398/2019 Zuhören als die wirkmächtigste Form der Zuwendung

Liebe Leserin, lieber Leser,

wir sind von einer Seminarteilnehmerin auf einen Beitrag im SWR 2 Hörfunk aufmerksam gemacht worden: „Zuhören – eine vergessene Kunst“ von Frank Schüre.

Dieser Beitrag hat uns sehr inspiriert, denn er beschreibt deutlich die Sichtweisen, die wir auch in der Gewaltfreien Kommunikation zum Thema empathisches Zuhören wiederfinden. Unter anderem wird auch auf Carl Rogers Bezug genommen, der ein bedeutsamer Lehrer von Marshall Rosenberg war.

Unter „Aktuelles“ finden Sie den Link zum 27-minütigen Hörbeitrag. Und wenn Sie sich die Zeit nicht dafür nehmen mögen, dann können Sie im Folgenden unsere individuelle Zusammenfassung des Beitrages lesen.

Herzliche Grüße aus Jena und Bielefeld

Anja Palitza & Olaf Hartke

 

Thema: Zuhören als die wirkmächtigste Form der Zuwendung

Zitat: „Das Auge führt den Menschen in die Welt – das Ohr führt die Welt in den Menschen ein.“ (Lorenz Oken)

DATENAUSZUG —
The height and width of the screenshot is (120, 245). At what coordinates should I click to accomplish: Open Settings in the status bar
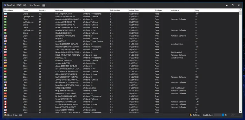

AUFGABEN —
**1.** Welche Personen nennt der Text über das Zuhören namentlich? Zähle alle auf.
**2.** Schreib aus dem Text über das Zuhören wörtlich den Abschnitt ab, der mit „wir sind von“ beginnt und mit „von Frank Schüre.“ endet.
**3.** Führe den Text über das Zuhören im Anschluss an das Zitat von Lorenz Oken weiter.

LÖSUNGEN —
**1.** Frank Schüre, Carl Rogers, Marshall Rosenberg, Anja Palitza, Olaf Hartke, Lorenz Oken

**2.**
wir sind von einer Seminarteilnehmerin auf einen Beitrag im SWR 2 Hörfunk aufmerksam gemacht worden: „Zuhören – eine vergessene Kunst“ von Frank Schüre.

**3.**
Beispiel: Was die kleine Momo konnte wie kein anderer, das war Zuhören. Das ist doch nichts Besonderes, wird nun vielleicht mancher Leser sagen, zuhören kann doch jeder.

Aber das ist ein Irrtum. Wirklich zuhören können nur ganz wenige Menschen. Und so wie Momo sich aufs Zuhören verstand, war es ganz und gar einmalig. Momo konnte so zuhören, dass dummen Leuten plötzlich sehr gescheite Gedanken kamen. Nicht etwa, weil sie etwas sagte oder fragte, was den anderen auf solche Gedanken brachte, nein, sie saß nur da und hörte einfach zu, mit aller Aufmerksamkeit und aller Anteilnahme. Dabei schaute sie den anderen mit ihren großen, dunklen Augen an, und der Betreffende fühlte, wie ihn ihm auf einmal Gedanken auftauchten, von denen er nie geahnt hatte, dass sie in ihm steckten.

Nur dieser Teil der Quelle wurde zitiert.